1. Regarding the possibility to update trunk from other branchs only: this would mean every dev should make a public branch before pushing to trunk/master ?


2. Regarding the more global question of pre-assessing changes:

I think a more controlled / pre-assessed way of doing things is not be possible with our current HR.

Typically, people can not do otherwise than looking closely at things when they are directly concerned (which is not always obvious to realize by the way). Everyone (both of us at least) have in mind our recent emails about https://bugs.launchpad.net/yade/+bug/1804621, the initial commit [*], and the ensuing email on Yade-dev [**]. In this case, the commit was announced beforehand on the mailing list, its exact consequences (in terms of modifying tuples to lists) stated [***]. And still an unforeseen problem did arise and many emails exchanged.

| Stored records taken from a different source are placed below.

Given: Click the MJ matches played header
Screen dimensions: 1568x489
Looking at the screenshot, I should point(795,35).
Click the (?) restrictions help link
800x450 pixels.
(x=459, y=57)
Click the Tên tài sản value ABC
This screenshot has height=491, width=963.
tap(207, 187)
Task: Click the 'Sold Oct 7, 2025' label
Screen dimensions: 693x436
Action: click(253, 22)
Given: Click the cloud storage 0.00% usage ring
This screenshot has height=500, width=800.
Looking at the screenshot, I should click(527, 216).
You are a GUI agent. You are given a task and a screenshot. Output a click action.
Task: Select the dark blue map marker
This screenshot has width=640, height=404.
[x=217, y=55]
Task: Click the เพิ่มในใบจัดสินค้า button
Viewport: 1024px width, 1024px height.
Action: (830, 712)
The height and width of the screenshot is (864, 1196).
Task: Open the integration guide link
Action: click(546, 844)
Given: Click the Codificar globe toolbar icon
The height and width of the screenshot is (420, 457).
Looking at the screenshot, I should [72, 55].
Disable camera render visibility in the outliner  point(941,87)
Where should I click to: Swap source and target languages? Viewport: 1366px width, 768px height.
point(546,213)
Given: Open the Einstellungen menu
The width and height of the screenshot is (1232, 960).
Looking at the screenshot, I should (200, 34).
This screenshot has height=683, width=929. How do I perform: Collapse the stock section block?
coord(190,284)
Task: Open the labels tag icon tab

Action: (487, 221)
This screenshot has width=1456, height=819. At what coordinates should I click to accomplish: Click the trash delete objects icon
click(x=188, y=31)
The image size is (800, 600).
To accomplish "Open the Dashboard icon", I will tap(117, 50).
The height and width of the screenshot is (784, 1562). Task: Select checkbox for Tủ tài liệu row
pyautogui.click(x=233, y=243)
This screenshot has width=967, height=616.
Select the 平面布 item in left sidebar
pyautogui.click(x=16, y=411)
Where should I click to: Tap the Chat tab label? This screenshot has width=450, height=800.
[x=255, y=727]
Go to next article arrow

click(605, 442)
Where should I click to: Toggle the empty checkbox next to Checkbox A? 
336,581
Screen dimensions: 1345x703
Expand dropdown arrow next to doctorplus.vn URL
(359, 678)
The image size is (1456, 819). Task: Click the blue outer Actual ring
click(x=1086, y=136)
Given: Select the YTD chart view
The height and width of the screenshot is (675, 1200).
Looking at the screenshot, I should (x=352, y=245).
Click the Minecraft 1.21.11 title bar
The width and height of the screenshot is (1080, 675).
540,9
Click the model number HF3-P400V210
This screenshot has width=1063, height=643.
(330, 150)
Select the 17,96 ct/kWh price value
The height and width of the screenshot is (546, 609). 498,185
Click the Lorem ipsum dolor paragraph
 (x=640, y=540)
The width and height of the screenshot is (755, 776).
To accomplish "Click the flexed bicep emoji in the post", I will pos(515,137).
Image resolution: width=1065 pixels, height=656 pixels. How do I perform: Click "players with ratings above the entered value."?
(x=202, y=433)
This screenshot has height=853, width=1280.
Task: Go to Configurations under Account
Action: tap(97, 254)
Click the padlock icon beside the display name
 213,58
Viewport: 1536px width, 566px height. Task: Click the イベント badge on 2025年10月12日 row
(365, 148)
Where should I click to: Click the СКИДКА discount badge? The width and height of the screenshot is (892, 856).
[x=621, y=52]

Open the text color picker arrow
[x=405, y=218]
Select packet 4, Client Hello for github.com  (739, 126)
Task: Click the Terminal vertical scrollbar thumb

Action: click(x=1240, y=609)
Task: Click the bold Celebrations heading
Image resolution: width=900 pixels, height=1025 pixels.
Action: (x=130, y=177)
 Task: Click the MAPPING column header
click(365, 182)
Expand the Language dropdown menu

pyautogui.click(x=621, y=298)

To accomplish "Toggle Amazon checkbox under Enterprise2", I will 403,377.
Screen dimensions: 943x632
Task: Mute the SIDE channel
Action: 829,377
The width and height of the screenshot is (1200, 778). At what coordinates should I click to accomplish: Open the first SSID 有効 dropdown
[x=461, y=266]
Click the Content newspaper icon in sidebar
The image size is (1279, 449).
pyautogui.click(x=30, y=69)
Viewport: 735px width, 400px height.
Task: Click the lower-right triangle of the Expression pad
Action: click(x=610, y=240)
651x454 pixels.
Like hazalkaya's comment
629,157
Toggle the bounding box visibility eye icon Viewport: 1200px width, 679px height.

I'm taking this example to just support my point we don't have the HR with enough time and a fully comprehensive knowledge of Yade (if this is still possible) for meaningful pre-assessment reviews to happen. I could take other examples (my past proposal for InsertionSortCollider -- link provided upon request, not an issue anymore --, a current pull request at [****]) to show things the other way: when changes have been refrained until a close review which never happened.


I'm thus 100% happy with our current way of doing things, as far as I'm concerned, and would not be in favor of changing things towards a tighter control. I think this could only freeze (collective, at least) development.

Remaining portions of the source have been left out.